What is being asked
Reproduce each of the following lines word for word.

Information provided
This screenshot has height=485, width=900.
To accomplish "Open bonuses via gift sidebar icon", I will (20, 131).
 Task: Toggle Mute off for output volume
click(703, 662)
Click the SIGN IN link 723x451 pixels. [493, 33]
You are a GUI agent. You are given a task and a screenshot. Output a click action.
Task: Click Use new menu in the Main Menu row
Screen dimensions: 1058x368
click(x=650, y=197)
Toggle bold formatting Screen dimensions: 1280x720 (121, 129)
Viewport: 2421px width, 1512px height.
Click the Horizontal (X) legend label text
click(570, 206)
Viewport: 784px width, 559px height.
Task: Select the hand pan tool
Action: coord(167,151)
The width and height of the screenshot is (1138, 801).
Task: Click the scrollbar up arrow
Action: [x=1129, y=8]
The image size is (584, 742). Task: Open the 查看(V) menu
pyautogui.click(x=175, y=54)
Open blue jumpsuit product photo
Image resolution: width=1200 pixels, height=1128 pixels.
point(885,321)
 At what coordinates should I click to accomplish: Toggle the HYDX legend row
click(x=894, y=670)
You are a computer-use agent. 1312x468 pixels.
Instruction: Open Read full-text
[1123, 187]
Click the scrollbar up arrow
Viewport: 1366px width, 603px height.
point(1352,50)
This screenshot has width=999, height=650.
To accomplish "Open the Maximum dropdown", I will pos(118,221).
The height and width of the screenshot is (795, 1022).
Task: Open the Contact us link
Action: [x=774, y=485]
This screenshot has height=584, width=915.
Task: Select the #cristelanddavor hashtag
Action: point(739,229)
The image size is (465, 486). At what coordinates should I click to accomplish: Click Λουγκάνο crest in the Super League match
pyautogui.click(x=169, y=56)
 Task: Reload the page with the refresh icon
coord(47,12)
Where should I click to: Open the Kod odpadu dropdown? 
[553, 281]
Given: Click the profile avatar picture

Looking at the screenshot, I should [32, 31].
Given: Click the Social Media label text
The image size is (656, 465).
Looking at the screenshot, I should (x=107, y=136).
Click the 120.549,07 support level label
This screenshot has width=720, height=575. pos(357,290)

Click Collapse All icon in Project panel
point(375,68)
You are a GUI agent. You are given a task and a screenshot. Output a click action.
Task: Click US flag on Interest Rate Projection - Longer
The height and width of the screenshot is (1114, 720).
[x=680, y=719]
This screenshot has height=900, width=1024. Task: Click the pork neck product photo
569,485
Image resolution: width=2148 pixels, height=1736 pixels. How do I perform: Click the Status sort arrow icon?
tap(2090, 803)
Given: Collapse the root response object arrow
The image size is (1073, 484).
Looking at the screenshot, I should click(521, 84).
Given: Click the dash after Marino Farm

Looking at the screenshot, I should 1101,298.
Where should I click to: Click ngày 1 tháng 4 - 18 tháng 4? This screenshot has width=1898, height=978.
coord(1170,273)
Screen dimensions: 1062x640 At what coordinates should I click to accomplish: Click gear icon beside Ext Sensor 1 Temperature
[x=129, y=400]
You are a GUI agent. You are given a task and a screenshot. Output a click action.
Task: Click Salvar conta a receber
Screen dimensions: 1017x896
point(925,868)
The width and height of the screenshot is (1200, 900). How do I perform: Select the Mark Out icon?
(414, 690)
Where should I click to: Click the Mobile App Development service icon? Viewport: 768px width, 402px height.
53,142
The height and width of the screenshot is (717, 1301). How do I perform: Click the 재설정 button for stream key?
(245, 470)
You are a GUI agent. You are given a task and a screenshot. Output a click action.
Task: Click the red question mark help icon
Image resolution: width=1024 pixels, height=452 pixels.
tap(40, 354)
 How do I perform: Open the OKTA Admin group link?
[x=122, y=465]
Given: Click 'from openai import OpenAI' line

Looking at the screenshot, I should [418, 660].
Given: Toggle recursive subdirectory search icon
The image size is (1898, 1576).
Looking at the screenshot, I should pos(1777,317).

The reply
This screenshot has height=485, width=900.
To accomplish "Open bonuses via gift sidebar icon", I will (20, 131).
 Task: Toggle Mute off for output volume
click(703, 662)
Click the SIGN IN link 723x451 pixels. [493, 33]
You are a GUI agent. You are given a task and a screenshot. Output a click action.
Task: Click Use new menu in the Main Menu row
Screen dimensions: 1058x368
click(x=650, y=197)
Toggle bold formatting Screen dimensions: 1280x720 (121, 129)
Viewport: 2421px width, 1512px height.
Click the Horizontal (X) legend label text
click(570, 206)
Viewport: 784px width, 559px height.
Task: Select the hand pan tool
Action: coord(167,151)
The width and height of the screenshot is (1138, 801).
Task: Click the scrollbar up arrow
Action: [x=1129, y=8]
The image size is (584, 742). Task: Open the 查看(V) menu
pyautogui.click(x=175, y=54)
Open blue jumpsuit product photo
Image resolution: width=1200 pixels, height=1128 pixels.
point(885,321)
 At what coordinates should I click to accomplish: Toggle the HYDX legend row
click(x=894, y=670)
You are a computer-use agent. 1312x468 pixels.
Instruction: Open Read full-text
[1123, 187]
Click the scrollbar up arrow
Viewport: 1366px width, 603px height.
point(1352,50)
This screenshot has width=999, height=650.
To accomplish "Open the Maximum dropdown", I will pos(118,221).
The height and width of the screenshot is (795, 1022).
Task: Open the Contact us link
Action: [x=774, y=485]
This screenshot has height=584, width=915.
Task: Select the #cristelanddavor hashtag
Action: point(739,229)
The image size is (465, 486). At what coordinates should I click to accomplish: Click Λουγκάνο crest in the Super League match
pyautogui.click(x=169, y=56)
 Task: Reload the page with the refresh icon
coord(47,12)
Where should I click to: Open the Kod odpadu dropdown? 
[553, 281]
Given: Click the profile avatar picture

Looking at the screenshot, I should [32, 31].
Given: Click the Social Media label text
The image size is (656, 465).
Looking at the screenshot, I should (x=107, y=136).
Click the 120.549,07 support level label
This screenshot has width=720, height=575. pos(357,290)

Click Collapse All icon in Project panel
point(375,68)
You are a GUI agent. You are given a task and a screenshot. Output a click action.
Task: Click US flag on Interest Rate Projection - Longer
The height and width of the screenshot is (1114, 720).
[x=680, y=719]
This screenshot has height=900, width=1024. Task: Click the pork neck product photo
569,485
Image resolution: width=2148 pixels, height=1736 pixels. How do I perform: Click the Status sort arrow icon?
tap(2090, 803)
Given: Collapse the root response object arrow
The image size is (1073, 484).
Looking at the screenshot, I should click(521, 84).
Given: Click the dash after Marino Farm

Looking at the screenshot, I should 1101,298.
Where should I click to: Click ngày 1 tháng 4 - 18 tháng 4? This screenshot has width=1898, height=978.
coord(1170,273)
Screen dimensions: 1062x640 At what coordinates should I click to accomplish: Click gear icon beside Ext Sensor 1 Temperature
[x=129, y=400]
You are a GUI agent. You are given a task and a screenshot. Output a click action.
Task: Click Salvar conta a receber
Screen dimensions: 1017x896
point(925,868)
The width and height of the screenshot is (1200, 900). How do I perform: Select the Mark Out icon?
(414, 690)
Where should I click to: Click the Mobile App Development service icon? Viewport: 768px width, 402px height.
53,142
The height and width of the screenshot is (717, 1301). How do I perform: Click the 재설정 button for stream key?
(245, 470)
You are a GUI agent. You are given a task and a screenshot. Output a click action.
Task: Click the red question mark help icon
Image resolution: width=1024 pixels, height=452 pixels.
tap(40, 354)
 How do I perform: Open the OKTA Admin group link?
[x=122, y=465]
Given: Click 'from openai import OpenAI' line

Looking at the screenshot, I should [418, 660].
Given: Toggle recursive subdirectory search icon
The image size is (1898, 1576).
Looking at the screenshot, I should pos(1777,317).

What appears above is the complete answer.